Analyzing ADC Options Across Metastatic TNBC
Panelists discussed 4 trials, which focused on 3 different ADCs and how each one is being utilized in their clinical practice.
In a Satellite Session focused on antibody drug conjugates (ADCs) in metastatic triple negative breast cancer (TNBC), clinicians from Memorial Sloan Kettering (MSK) Cancer Center, met to discuss the efficacy, safety, and real-world implementation of these treatments. The team dove into results from the phase 3 ASCENT-03 trial (NCT05382299), phase 3 ASCENT-04 trial (NCT05382286), phase 3 TROPION-Breast02 trial (NCT05374512), and phase 3 DESTINY-Breast04 trial (NCT03734029).1-4 Within each of the trials, the panelists looked at the agents of sacituzumab govitean-hziy (Trodelvy), datopotamab deruxtecan-dlnk (dato-DXd; Datroway), and fam-trastuzumab deruxtecan-nxki (T-DXd; Enhertu).
For this portion of the discussion, Tiffany Traina, MD, FASCO, vice chair of Outpatient Operations, Department of Medicine, and section head of the Triple Negative Breast Cancer Clinical Research Program, led the charge. She was joined by Monica Fornier, MD, associate attending physician; Mila Gosky, MD, associate attending physician; Gabriella D'Andrea-Carlino, MD, a medical oncologist; Devika Gajria, MD, Medical Site Director of MSK Bergen; Diana E. Lake, MD, attending physician; and Amy Xu, MD, director of Metastatic Research Program in the Department of Radiation Oncology.
ASCENT-03 Data
Traina: I’m going to start with ASCENT-03, which is the sacituzumab trial for first-line metastatic TNBC. A few things to call out that are differentiators.
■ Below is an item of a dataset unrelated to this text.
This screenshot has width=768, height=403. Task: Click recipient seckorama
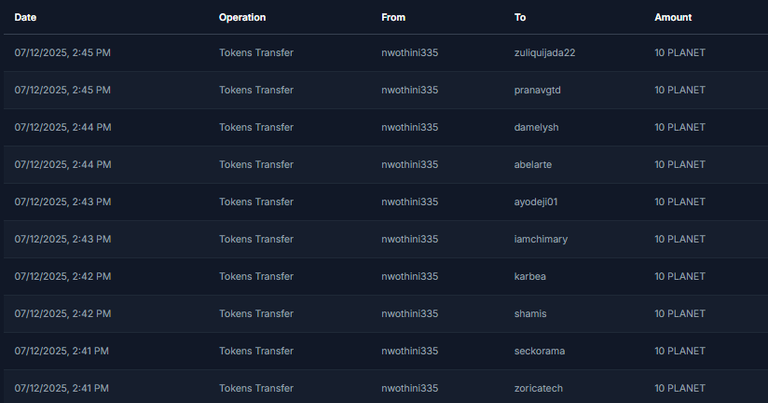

This study enrolled patients who were not candidates for PD-L1 inhibitors. That could mean they had PD-L1 negative breast cancer. It could mean they had a contraindication to a checkpoint inhibitor. It could mean that they’re in a place globally where they didn’t have access to a checkpoint inhibitor. For whatever reason, they’re not considered candidates for pembrolizumab (Keytruda). The other key thing is their disease-free interval was 6 months or greater from adjuvant therapy. The randomization was 1:1 sacituzumab vs chemotherapy. The chemotherapy arm here included either taxane or gemcitabine/carboplatin as a doublet. An important design feature here is that if patients were randomly assigned to the control and progressed, they were permitted to cross over to sacituzumab.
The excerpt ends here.